Once the line containing "Close the Share File dialog" is found in the entries below, reproduce it and every line after it, stopping at and including the line containing "The image size is (1207, 813)."; reproduce nothing else, and keep each line exact.

RECORD SET:

***

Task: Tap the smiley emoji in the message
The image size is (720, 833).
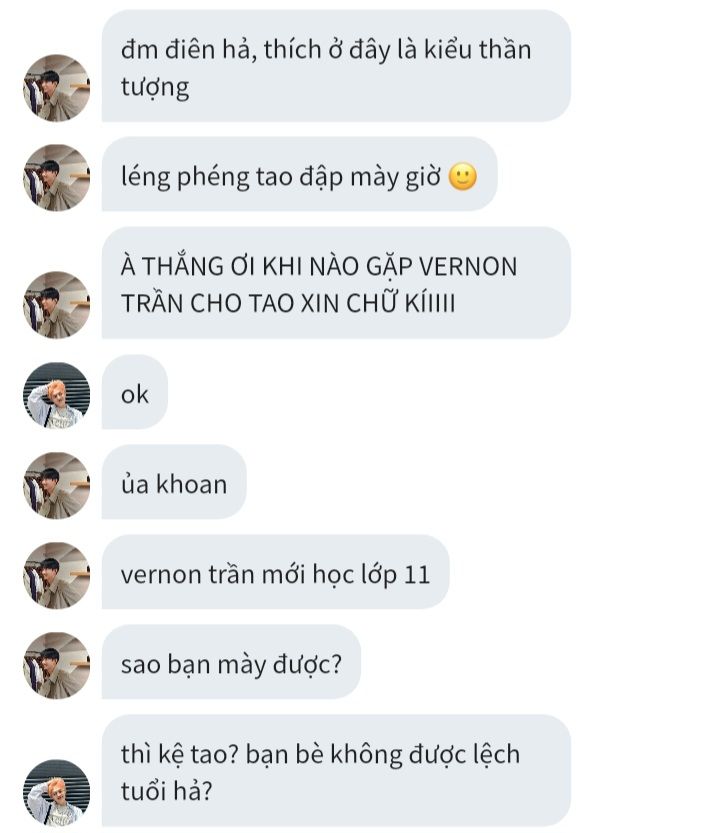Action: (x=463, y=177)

***

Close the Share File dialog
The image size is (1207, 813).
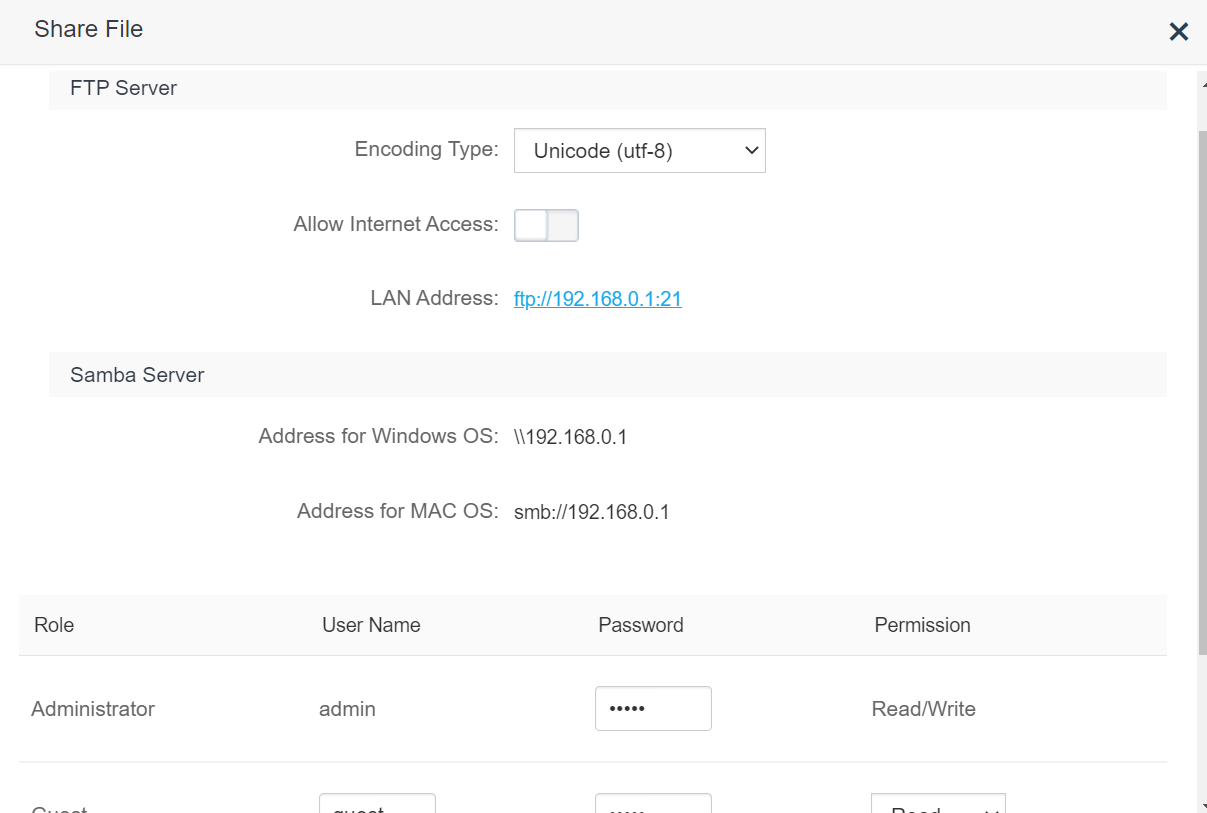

***

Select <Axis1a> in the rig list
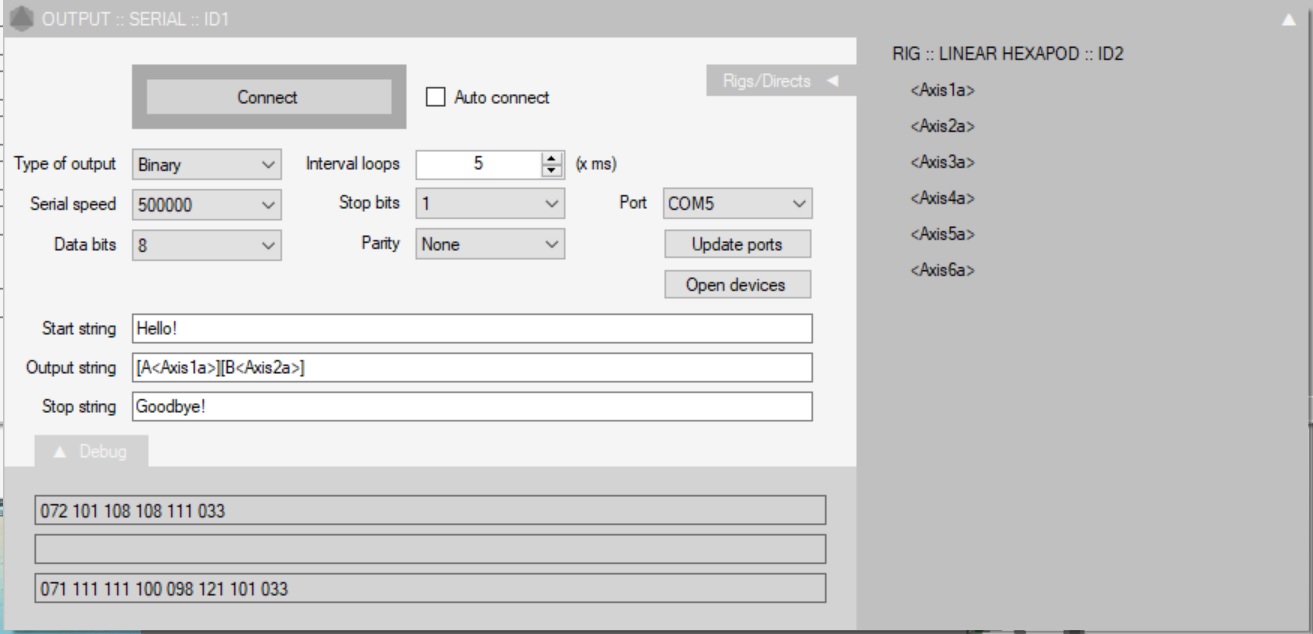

***

TASK SOLUTION:
Close the Share File dialog
The image size is (1207, 813).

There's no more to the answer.